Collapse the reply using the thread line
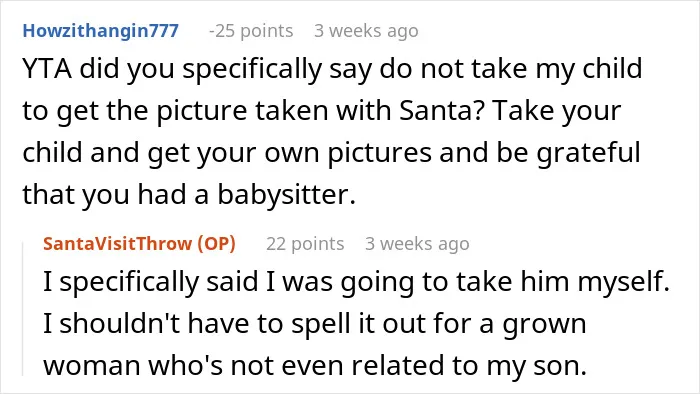Viewport: 700px width, 394px height. [x=23, y=309]
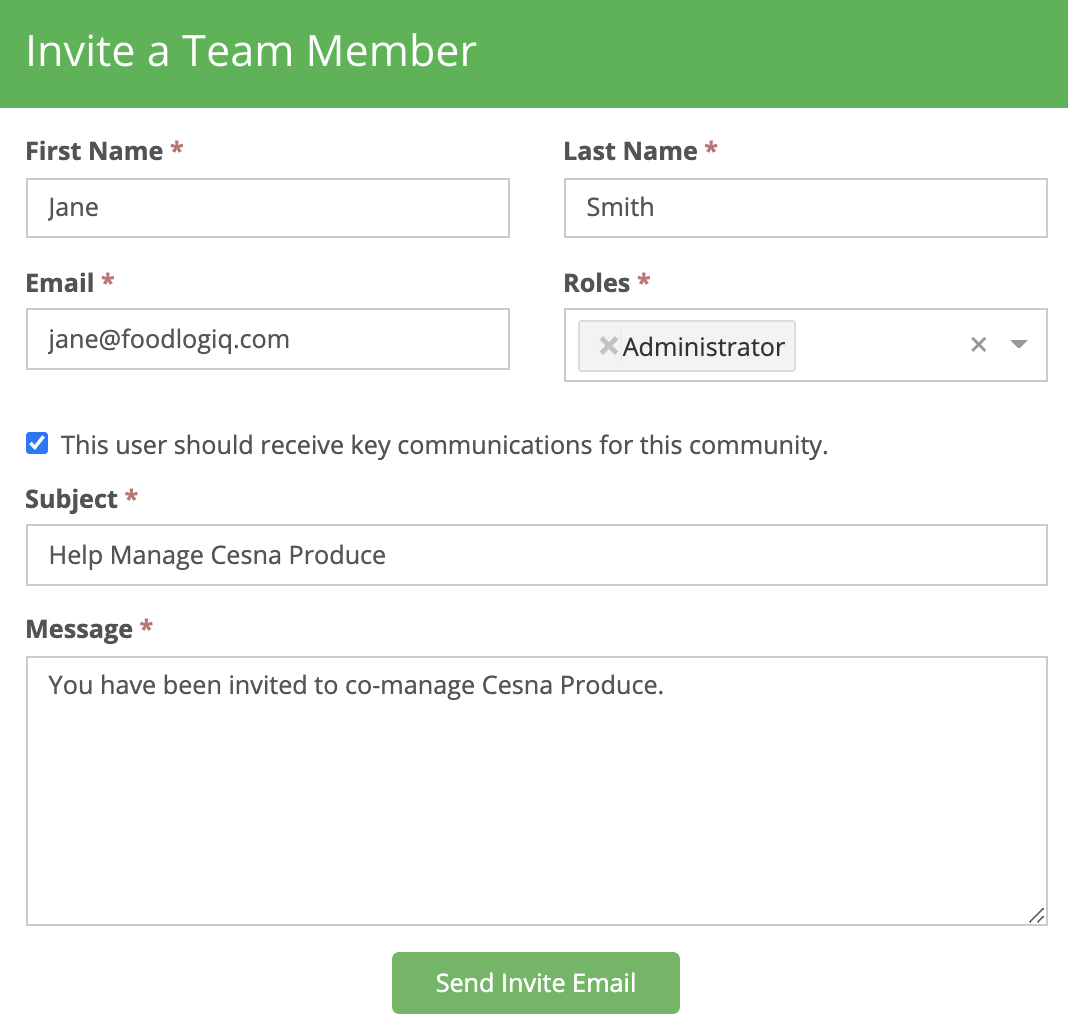Click the Last Name label
This screenshot has height=1036, width=1068.
(630, 151)
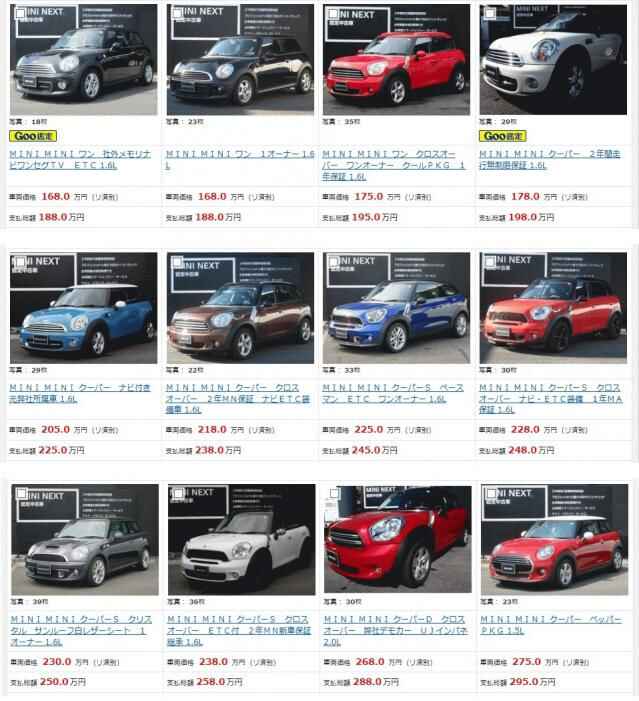This screenshot has width=639, height=701.
Task: Open the gray Cooper S Crystal photo
Action: point(85,540)
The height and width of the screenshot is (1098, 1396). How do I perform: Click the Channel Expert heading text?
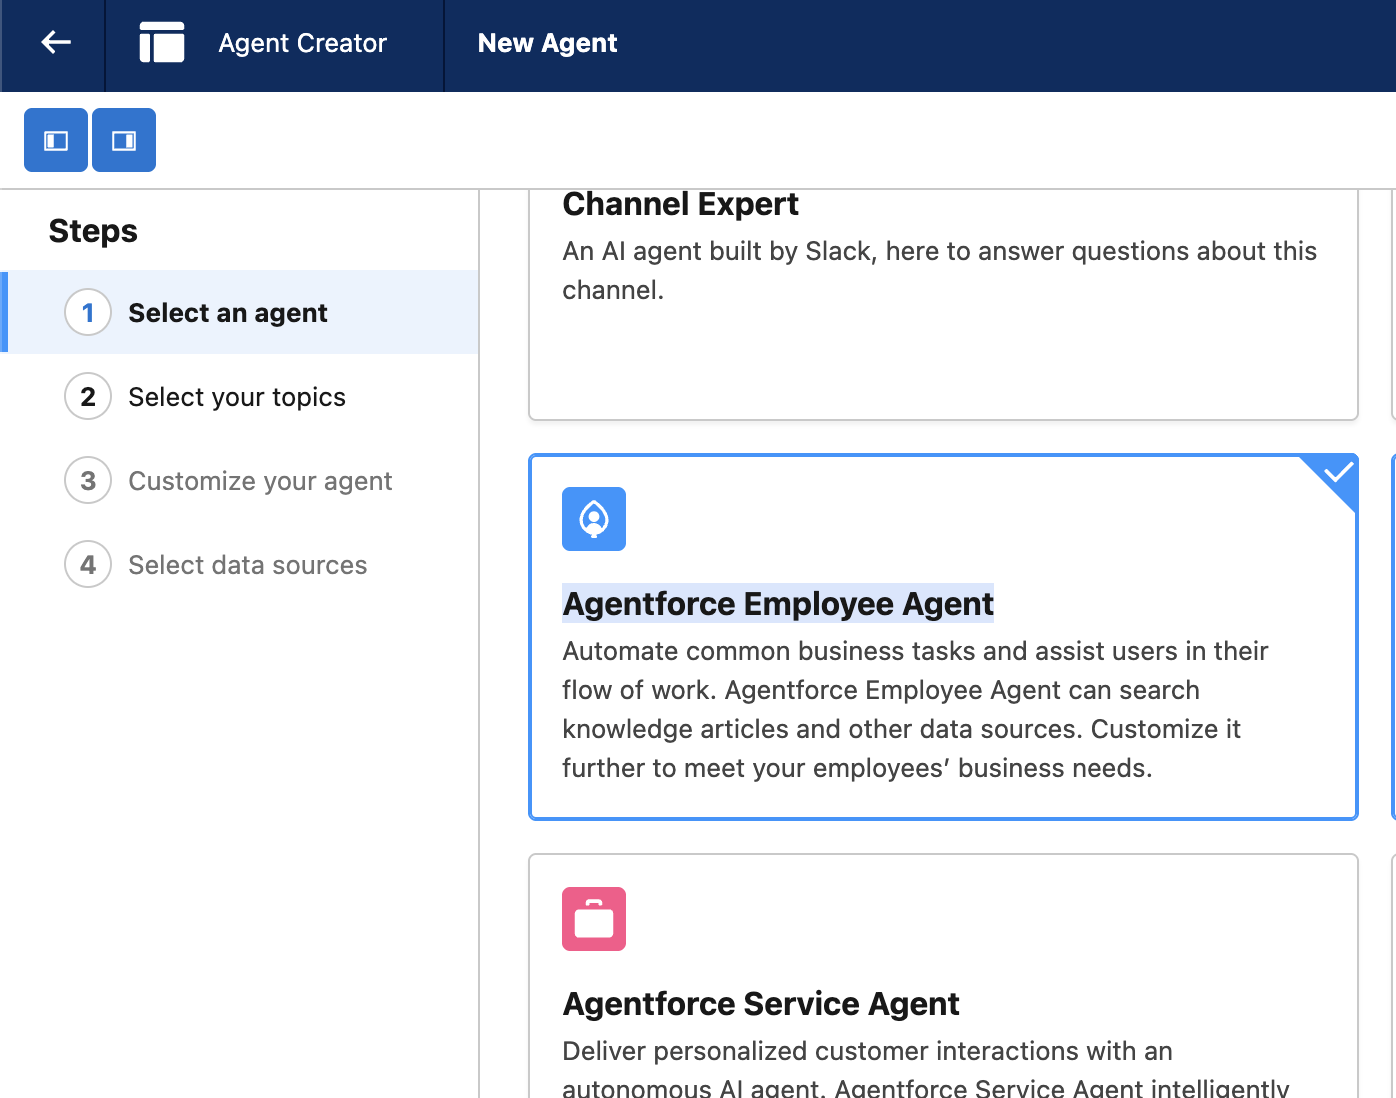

###

Convert the records above into a numbered list, omitting any blank lines, and leave the pictures out of your answer.

1. Collapse the reply using the thread line
2. Viewport: 700px width, 394px height. [x=23, y=309]
3. Click the Last Name label
4. This screenshot has height=1036, width=1068.
5. (630, 151)
6. This screenshot has width=639, height=701.
7. Task: Open the gray Cooper S Crystal photo
8. Action: point(85,540)
9. The height and width of the screenshot is (1098, 1396). How do I perform: Click the Channel Expert heading text?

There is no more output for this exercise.